━━ Source text ━━
As I see it, don’t ever put all your eggs in one basket and at this point America has all the eggs of its ‘kingdom’ in one plastic bag and it reckon that bag is showing rips and soon enough the eggs fall away into an abyss where Microsoft can’t get to it. The resources will flee to Google, IBM, Amazon and a few other places and it is the other places that will reap havoc on the American economy. So when the tally is made, America has a real problem and this administration called the storm over its own head and I am not alone feeling this way. When you consider the validation and verification of data, pretty much the first step in data related systems you can see that things do not add up and it will not take long for others to see that too. And in part the others will want to prove that THEIR data is sweet and the way they do that is to ask questions of the data of others. A tell tale sign that the bubble is about to implode and at present it is given at ‘Global AI spend to total US$1.5 trillion’ (source: ARNnet) but that puppy has been blown up to a lot more as the speculators that they have a great dane, so when that bubble implodes it will cost a whole lot of people a lot of money. I reckon that it will take until 2026/2027 to hit the walls. Even as Forbes gave us less than 24 hours ago ‘OpenAI Just Issued An AI Risk Warning. Your Job Could Be Impacted’ and they talk about ASI (too many now know that AI doesn’t exist) where we see “Superintelligence is also referred to as ASI (artificial superintelligence) which varies slightly from AGI (artificial general intelligence) in that it’s all about machines being able to exceed even the most advanced and highly gifted cognitive abilities, according to IBM.” And we also get “OpenAI acknowledges the potential dangers associated with advancing AI to this level, and they continue by making it clear what can be anticipated and what will be needed for this experiment to be a safe success” so these statements, now consider the simple facts of Data Verification and Data Validation, when these parts are missing any ‘super intelligence’ merely comes across as the village idiot. I can already see the Microsoft Copilot advertisement “We now offer the copilot with everyones favourite son, the village idiot Clippy II” (OK, I am being mean, I loved my clippy in the Office 95 days) but I reckon you are now getting clued in to the disaster that is coming?
━━━
## Problems to solve
**a.** What figure does the commentary on the AI bubble give for total global AI spend?
**b.** Carry on the commentary on the AI bubble from its final sentence.
━━ Information given ━━
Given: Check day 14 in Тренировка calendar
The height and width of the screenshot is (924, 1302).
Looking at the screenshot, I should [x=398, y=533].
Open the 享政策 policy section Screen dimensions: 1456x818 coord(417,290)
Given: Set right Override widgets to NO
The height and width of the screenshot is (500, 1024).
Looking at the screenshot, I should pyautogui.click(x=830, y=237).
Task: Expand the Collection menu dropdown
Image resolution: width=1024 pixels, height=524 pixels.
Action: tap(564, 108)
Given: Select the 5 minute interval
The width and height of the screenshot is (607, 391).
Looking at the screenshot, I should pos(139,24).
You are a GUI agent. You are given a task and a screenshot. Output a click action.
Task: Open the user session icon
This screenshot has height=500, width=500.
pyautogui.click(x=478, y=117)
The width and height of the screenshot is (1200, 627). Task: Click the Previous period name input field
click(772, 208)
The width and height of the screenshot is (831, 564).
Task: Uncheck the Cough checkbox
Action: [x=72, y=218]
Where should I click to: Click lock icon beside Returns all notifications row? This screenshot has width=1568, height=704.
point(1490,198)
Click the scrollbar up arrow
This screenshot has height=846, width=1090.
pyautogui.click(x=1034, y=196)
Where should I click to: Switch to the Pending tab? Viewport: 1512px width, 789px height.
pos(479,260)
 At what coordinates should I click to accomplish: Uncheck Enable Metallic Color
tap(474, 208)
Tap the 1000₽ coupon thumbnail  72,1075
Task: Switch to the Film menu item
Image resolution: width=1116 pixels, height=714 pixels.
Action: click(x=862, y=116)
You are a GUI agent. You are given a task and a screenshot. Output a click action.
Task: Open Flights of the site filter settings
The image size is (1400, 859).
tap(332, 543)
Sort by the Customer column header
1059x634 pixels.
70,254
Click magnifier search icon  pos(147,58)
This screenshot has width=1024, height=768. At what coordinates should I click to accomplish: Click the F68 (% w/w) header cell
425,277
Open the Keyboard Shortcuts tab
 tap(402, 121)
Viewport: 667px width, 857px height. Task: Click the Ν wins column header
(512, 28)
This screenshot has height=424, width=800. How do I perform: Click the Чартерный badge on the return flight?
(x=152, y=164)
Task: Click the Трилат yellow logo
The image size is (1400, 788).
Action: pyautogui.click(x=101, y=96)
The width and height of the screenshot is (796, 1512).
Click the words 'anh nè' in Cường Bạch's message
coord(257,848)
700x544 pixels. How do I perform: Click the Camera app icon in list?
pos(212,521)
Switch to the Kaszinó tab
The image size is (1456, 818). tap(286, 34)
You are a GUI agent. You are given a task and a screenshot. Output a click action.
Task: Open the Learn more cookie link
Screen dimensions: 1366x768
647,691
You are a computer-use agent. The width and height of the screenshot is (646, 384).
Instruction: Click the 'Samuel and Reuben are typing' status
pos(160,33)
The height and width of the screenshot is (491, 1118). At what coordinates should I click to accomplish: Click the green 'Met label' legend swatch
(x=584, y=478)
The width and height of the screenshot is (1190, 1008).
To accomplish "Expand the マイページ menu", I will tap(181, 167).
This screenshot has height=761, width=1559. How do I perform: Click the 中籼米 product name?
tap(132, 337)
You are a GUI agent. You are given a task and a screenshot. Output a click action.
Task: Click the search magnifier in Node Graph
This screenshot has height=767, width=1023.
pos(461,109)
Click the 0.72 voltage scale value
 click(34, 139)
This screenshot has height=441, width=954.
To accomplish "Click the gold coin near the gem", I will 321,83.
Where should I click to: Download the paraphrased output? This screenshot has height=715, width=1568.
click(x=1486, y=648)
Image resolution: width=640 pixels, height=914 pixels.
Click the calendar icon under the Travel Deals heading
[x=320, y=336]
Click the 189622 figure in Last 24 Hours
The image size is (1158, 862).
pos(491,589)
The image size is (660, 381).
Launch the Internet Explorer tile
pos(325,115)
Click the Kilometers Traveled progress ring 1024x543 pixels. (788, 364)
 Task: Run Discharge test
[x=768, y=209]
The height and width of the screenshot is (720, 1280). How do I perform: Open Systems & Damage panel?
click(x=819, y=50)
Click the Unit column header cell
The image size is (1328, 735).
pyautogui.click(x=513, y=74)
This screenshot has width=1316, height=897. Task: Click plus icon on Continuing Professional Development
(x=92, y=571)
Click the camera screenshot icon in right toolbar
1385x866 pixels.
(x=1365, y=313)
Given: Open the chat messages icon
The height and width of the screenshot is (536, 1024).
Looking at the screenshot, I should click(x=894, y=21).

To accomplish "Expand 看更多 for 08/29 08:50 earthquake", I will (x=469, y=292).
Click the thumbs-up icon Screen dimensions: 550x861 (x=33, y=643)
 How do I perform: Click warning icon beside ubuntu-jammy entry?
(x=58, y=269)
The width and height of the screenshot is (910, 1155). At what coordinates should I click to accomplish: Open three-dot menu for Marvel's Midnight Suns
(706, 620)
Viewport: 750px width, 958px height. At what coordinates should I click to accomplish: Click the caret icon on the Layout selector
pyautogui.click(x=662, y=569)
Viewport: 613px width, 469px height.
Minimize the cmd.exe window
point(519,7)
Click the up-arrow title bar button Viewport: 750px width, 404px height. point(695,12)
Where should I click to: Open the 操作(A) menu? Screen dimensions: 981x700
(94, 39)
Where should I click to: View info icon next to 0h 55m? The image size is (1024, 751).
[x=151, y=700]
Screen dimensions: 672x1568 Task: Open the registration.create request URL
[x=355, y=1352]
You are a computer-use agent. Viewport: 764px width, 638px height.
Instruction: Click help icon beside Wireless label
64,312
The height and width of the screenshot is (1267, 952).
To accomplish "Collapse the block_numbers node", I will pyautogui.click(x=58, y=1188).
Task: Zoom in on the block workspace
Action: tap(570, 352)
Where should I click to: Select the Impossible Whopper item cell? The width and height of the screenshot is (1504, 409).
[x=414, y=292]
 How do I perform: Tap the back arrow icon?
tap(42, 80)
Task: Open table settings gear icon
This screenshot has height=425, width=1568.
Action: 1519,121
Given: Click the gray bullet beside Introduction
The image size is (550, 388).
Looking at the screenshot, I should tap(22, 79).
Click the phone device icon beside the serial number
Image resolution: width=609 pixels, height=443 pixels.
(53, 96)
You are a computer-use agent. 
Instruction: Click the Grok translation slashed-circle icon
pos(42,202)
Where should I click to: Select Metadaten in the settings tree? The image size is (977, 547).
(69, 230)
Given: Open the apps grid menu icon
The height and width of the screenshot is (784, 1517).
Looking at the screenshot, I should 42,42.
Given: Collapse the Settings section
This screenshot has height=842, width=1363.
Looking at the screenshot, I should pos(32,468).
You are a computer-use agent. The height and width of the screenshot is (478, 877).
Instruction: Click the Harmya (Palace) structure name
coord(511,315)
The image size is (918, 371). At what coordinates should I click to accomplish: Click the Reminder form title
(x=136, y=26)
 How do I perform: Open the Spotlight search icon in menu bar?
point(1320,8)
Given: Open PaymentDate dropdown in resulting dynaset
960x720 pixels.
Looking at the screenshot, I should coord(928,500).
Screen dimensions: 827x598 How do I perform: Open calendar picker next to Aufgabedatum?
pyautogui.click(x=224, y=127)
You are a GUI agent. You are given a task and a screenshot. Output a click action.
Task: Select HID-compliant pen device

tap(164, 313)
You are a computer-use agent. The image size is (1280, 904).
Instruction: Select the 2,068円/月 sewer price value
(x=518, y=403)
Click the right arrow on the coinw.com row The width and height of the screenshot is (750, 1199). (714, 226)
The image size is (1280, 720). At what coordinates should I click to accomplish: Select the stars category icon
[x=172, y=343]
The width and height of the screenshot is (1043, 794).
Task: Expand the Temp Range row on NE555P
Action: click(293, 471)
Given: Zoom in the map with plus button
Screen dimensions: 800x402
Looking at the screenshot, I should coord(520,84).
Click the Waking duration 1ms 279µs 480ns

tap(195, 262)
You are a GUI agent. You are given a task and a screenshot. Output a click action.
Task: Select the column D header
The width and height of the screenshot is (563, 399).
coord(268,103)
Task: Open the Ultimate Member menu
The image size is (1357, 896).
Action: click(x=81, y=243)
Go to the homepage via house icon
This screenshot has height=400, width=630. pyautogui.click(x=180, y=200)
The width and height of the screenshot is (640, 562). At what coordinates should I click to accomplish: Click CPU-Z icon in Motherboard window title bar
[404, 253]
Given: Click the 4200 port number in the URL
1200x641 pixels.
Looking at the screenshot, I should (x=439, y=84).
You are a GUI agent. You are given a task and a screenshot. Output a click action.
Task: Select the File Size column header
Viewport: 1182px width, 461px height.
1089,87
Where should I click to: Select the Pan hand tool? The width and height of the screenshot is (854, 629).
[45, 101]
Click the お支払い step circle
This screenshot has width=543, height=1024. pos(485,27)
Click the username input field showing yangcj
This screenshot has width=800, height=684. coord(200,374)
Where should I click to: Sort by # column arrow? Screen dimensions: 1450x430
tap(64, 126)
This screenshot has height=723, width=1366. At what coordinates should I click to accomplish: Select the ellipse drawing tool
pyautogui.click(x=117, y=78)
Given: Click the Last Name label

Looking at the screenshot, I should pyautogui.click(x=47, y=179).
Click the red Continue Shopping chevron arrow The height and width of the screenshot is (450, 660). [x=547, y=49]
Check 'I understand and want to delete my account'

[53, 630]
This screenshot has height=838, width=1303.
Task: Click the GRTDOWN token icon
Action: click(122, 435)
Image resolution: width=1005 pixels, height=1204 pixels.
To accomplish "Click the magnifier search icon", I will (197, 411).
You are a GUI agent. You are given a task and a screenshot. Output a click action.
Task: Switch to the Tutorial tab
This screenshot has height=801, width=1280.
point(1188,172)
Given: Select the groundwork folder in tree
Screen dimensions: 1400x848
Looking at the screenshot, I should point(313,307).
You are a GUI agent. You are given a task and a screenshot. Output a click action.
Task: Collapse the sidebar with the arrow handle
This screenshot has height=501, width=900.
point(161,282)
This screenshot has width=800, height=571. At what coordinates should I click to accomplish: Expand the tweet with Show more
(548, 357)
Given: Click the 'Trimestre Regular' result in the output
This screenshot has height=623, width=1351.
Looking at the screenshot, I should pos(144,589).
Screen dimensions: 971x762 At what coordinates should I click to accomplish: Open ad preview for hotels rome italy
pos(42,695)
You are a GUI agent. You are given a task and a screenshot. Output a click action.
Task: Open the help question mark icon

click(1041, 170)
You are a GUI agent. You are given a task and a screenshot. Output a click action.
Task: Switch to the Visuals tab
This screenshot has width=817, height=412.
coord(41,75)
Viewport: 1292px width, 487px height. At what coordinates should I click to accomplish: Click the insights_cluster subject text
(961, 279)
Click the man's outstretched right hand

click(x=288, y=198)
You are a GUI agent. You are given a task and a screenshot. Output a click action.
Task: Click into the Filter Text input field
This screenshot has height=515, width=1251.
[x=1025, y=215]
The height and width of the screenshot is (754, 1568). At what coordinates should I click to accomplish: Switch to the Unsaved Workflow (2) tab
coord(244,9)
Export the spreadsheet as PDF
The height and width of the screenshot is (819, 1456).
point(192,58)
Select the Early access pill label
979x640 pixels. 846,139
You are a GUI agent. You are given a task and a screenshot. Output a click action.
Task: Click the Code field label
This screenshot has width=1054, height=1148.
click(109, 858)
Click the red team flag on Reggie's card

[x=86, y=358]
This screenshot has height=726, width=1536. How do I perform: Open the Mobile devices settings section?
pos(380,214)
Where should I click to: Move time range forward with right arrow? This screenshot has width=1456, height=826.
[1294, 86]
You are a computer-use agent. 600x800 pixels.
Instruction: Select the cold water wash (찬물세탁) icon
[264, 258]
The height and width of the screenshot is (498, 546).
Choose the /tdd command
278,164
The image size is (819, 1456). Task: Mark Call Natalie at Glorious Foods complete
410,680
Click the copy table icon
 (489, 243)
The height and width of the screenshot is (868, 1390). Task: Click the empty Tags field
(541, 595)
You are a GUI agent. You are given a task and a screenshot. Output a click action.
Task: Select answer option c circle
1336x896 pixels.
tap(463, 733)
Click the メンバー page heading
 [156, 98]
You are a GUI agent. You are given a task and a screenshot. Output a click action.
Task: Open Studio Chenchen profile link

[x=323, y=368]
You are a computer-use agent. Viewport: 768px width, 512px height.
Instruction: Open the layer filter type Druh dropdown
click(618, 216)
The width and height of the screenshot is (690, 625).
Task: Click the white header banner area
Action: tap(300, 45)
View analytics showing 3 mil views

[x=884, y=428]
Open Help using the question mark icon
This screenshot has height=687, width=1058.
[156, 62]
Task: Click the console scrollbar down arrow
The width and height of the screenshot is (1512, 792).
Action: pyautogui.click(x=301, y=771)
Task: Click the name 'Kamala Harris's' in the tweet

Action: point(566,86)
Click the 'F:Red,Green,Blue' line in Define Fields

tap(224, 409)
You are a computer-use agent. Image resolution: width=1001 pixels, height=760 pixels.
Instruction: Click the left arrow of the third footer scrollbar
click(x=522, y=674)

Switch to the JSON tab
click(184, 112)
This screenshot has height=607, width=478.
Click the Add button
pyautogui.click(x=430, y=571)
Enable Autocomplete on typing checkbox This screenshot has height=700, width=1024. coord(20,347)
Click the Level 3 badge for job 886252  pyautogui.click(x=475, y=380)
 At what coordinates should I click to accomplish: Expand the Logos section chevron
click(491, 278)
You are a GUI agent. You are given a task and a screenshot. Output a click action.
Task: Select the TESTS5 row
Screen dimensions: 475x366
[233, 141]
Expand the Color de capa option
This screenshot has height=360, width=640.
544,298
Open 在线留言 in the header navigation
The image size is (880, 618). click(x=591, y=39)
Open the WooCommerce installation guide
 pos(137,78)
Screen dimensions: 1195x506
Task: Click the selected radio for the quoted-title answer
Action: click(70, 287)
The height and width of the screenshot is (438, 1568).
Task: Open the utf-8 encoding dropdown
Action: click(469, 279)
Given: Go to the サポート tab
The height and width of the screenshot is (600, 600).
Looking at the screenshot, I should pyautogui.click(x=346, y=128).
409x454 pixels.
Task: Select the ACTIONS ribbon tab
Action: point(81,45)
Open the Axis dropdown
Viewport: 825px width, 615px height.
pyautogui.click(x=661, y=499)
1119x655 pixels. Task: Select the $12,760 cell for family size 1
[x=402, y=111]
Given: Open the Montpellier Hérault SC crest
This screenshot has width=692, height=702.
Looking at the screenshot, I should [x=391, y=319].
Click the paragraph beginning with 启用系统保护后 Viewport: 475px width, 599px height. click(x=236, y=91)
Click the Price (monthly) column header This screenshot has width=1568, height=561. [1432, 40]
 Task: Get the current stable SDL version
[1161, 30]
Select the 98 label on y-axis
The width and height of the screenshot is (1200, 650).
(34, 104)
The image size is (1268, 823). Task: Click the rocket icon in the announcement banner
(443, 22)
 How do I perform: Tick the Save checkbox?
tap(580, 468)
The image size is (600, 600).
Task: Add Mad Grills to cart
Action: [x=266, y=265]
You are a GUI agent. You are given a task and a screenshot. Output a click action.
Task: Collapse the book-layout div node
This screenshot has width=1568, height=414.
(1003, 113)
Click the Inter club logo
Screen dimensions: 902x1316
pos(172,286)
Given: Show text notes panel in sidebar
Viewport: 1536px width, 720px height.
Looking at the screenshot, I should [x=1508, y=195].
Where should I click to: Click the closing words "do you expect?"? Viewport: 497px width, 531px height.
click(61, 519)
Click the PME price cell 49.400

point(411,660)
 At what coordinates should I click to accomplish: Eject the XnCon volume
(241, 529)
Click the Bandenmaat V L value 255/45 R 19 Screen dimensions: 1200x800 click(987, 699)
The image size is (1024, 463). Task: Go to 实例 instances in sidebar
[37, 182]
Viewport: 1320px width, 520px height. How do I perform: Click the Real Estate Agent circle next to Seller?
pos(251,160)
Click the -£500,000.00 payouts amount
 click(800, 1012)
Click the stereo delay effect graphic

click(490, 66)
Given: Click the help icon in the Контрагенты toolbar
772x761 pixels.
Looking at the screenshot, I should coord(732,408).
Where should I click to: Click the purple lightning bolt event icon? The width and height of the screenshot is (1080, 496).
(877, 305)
━━━
## Responses by task
**a.** US$1.5 trillion

**b.**
It isn’t merely the AI bubble, or the American economy, or any of these related settings. It is that they are happening almost at the same time, so a nasdaq screen where all the firms are shown in deep red showing a $10 trillion write-off is not out of the blue. That setting better be clear to anyone out there. This is merely my point of view and I might be wrong to read the data as it is, but I am not alone and more people are seeing the fringe of the speculative gold stream showing it Pyrite origins. Have a great day it is another 2 hours before Vancouver joins us on this Monday. Time for me to consider a nice cup of coffee (my personal drug of choice).